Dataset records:
Content starts

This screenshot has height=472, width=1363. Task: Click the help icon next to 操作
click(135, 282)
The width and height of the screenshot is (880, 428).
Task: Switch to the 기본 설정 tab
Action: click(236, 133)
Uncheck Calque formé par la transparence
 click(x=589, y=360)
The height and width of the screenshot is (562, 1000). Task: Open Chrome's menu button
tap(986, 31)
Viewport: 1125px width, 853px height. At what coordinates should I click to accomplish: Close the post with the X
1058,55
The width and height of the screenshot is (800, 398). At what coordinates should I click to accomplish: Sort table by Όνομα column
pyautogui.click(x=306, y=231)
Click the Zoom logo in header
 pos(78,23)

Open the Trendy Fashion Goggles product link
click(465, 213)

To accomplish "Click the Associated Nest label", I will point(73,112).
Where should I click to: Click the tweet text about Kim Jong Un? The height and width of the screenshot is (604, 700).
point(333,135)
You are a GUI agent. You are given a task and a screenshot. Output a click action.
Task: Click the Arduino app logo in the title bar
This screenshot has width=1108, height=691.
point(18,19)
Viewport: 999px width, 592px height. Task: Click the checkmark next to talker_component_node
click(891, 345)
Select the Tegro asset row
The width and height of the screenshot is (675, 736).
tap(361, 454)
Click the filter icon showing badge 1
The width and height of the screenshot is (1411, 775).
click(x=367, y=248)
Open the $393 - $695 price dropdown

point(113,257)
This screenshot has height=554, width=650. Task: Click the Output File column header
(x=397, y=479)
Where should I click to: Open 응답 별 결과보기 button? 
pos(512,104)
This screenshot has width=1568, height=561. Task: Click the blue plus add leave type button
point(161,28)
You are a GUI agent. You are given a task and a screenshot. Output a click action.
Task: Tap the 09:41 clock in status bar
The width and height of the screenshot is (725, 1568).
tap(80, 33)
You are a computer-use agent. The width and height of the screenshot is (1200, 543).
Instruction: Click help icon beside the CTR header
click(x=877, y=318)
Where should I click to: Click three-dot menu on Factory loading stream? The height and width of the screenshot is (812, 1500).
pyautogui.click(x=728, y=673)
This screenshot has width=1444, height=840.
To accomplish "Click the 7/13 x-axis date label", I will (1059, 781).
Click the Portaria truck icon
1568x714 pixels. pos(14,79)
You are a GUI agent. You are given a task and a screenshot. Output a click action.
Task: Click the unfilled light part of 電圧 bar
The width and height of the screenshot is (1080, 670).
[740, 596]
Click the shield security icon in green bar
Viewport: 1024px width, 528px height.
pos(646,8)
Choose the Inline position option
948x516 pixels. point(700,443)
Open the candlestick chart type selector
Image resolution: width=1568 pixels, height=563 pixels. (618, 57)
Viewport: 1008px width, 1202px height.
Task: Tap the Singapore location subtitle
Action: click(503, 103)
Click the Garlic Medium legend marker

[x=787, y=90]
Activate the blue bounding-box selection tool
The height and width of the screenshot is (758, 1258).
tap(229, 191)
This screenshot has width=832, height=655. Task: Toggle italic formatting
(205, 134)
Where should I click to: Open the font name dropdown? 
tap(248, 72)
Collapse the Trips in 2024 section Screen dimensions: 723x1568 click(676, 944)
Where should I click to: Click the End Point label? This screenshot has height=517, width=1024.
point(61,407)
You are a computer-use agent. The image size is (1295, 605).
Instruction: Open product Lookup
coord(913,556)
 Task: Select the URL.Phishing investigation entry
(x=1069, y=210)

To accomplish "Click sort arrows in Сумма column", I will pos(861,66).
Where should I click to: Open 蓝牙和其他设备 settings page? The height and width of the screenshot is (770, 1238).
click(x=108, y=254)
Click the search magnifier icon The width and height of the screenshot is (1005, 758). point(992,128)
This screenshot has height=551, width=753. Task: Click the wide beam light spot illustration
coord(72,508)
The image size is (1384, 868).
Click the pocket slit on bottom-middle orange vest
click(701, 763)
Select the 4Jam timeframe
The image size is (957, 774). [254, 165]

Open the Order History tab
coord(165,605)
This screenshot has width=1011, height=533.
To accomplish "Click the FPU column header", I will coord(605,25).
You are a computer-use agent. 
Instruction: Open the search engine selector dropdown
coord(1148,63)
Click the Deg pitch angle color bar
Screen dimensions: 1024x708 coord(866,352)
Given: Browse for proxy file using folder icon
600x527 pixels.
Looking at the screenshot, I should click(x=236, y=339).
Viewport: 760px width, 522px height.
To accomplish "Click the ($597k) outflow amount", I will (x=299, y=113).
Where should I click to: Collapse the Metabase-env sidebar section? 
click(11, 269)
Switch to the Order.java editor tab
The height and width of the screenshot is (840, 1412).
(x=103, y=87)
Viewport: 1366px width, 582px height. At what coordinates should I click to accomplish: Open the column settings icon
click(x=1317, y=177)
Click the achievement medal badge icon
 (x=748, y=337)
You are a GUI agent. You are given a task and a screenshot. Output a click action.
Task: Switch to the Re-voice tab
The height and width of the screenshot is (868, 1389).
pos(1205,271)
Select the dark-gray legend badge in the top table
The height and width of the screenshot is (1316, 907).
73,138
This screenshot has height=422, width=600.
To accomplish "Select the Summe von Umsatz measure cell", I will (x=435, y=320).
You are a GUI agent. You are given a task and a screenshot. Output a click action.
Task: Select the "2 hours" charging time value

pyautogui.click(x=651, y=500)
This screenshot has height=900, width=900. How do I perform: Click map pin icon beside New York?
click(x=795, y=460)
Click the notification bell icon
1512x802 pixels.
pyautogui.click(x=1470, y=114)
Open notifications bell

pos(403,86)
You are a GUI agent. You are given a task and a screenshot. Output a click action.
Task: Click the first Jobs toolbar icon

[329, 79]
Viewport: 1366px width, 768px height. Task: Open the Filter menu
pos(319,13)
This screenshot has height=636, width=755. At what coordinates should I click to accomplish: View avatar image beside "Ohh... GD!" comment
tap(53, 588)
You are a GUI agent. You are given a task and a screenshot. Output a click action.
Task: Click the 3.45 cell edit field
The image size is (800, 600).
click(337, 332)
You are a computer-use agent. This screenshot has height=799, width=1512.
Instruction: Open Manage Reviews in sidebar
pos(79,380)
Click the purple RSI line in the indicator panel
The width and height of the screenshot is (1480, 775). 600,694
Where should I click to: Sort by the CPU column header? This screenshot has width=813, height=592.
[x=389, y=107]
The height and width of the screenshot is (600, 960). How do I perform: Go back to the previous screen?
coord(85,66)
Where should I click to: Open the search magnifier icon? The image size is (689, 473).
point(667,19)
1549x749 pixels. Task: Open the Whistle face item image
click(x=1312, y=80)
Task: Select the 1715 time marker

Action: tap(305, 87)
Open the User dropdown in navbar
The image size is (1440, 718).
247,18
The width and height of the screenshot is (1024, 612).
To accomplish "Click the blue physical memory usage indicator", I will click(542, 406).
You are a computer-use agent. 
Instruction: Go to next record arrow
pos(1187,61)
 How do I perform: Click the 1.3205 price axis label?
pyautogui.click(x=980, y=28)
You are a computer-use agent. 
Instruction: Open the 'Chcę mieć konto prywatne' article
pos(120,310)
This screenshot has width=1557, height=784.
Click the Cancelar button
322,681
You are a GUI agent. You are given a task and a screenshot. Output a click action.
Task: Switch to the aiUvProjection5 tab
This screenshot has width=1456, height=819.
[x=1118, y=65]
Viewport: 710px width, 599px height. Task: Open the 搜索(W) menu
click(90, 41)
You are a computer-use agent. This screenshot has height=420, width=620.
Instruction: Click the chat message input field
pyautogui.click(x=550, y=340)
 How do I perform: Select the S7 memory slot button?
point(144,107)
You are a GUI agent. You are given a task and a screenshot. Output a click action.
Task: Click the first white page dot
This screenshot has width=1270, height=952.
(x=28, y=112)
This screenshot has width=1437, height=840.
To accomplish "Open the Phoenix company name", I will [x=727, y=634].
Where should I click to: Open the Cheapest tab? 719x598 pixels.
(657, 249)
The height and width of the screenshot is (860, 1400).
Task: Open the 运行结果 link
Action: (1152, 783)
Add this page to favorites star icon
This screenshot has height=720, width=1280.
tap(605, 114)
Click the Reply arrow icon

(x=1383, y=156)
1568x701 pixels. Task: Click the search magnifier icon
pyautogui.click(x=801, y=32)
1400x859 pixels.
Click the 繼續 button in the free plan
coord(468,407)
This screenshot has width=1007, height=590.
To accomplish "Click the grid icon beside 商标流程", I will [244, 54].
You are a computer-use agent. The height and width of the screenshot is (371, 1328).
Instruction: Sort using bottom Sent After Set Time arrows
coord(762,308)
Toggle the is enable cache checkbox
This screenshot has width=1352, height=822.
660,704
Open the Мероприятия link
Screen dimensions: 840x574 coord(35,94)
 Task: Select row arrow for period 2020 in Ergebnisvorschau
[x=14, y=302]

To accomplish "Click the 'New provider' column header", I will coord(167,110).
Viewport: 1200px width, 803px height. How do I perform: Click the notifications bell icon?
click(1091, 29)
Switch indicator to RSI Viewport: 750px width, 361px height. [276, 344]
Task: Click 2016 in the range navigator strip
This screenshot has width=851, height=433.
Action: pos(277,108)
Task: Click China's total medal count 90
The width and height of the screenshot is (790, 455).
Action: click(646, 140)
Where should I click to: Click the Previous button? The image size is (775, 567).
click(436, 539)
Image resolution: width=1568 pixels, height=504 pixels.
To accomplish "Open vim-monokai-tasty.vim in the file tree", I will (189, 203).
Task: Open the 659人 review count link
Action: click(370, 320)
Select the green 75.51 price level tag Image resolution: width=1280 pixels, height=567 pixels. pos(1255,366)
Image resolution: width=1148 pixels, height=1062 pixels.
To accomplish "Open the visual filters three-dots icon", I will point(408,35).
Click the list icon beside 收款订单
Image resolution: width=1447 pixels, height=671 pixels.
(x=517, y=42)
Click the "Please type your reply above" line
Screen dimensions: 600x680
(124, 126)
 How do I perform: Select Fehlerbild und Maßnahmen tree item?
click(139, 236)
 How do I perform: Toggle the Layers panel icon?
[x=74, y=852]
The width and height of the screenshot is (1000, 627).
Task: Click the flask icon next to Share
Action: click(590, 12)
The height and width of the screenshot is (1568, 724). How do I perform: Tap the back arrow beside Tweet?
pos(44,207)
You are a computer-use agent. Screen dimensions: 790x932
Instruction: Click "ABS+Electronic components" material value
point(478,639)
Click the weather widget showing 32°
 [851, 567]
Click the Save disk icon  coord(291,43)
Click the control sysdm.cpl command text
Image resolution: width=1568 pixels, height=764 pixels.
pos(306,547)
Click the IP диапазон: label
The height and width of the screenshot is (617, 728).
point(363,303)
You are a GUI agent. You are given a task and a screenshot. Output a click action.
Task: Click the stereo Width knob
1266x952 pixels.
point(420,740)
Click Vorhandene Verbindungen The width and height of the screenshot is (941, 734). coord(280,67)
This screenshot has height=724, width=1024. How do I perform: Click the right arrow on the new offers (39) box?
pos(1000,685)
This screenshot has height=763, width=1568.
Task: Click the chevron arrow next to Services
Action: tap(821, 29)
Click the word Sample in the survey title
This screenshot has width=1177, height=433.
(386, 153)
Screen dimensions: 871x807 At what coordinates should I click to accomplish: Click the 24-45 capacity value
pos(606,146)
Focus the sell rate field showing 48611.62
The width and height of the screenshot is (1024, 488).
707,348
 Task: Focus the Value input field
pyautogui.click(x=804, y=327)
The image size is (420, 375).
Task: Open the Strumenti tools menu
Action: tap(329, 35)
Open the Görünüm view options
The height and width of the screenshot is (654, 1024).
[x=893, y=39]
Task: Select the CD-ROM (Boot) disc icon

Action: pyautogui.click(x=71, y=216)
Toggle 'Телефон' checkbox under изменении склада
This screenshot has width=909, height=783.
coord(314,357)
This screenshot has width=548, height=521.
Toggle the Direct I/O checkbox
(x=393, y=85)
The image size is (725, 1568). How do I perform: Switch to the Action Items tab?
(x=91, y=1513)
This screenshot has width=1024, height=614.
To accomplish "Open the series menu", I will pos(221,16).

Content ends

* Required action: Nothing but the lines from the top of the entries above through the line with "Click the filter icon showing badge 1" should be set down, each exactly as written.

* Reply to the task:
This screenshot has height=472, width=1363. Task: Click the help icon next to 操作
click(135, 282)
The width and height of the screenshot is (880, 428).
Task: Switch to the 기본 설정 tab
Action: click(236, 133)
Uncheck Calque formé par la transparence
 click(x=589, y=360)
The height and width of the screenshot is (562, 1000). Task: Open Chrome's menu button
tap(986, 31)
Viewport: 1125px width, 853px height. At what coordinates should I click to accomplish: Close the post with the X
1058,55
The width and height of the screenshot is (800, 398). At what coordinates should I click to accomplish: Sort table by Όνομα column
pyautogui.click(x=306, y=231)
Click the Zoom logo in header
 pos(78,23)

Open the Trendy Fashion Goggles product link
click(465, 213)

To accomplish "Click the Associated Nest label", I will point(73,112).
Where should I click to: Click the tweet text about Kim Jong Un? The height and width of the screenshot is (604, 700).
point(333,135)
You are a GUI agent. You are given a task and a screenshot. Output a click action.
Task: Click the Arduino app logo in the title bar
This screenshot has width=1108, height=691.
point(18,19)
Viewport: 999px width, 592px height. Task: Click the checkmark next to talker_component_node
click(891, 345)
Select the Tegro asset row
The width and height of the screenshot is (675, 736).
tap(361, 454)
Click the filter icon showing badge 1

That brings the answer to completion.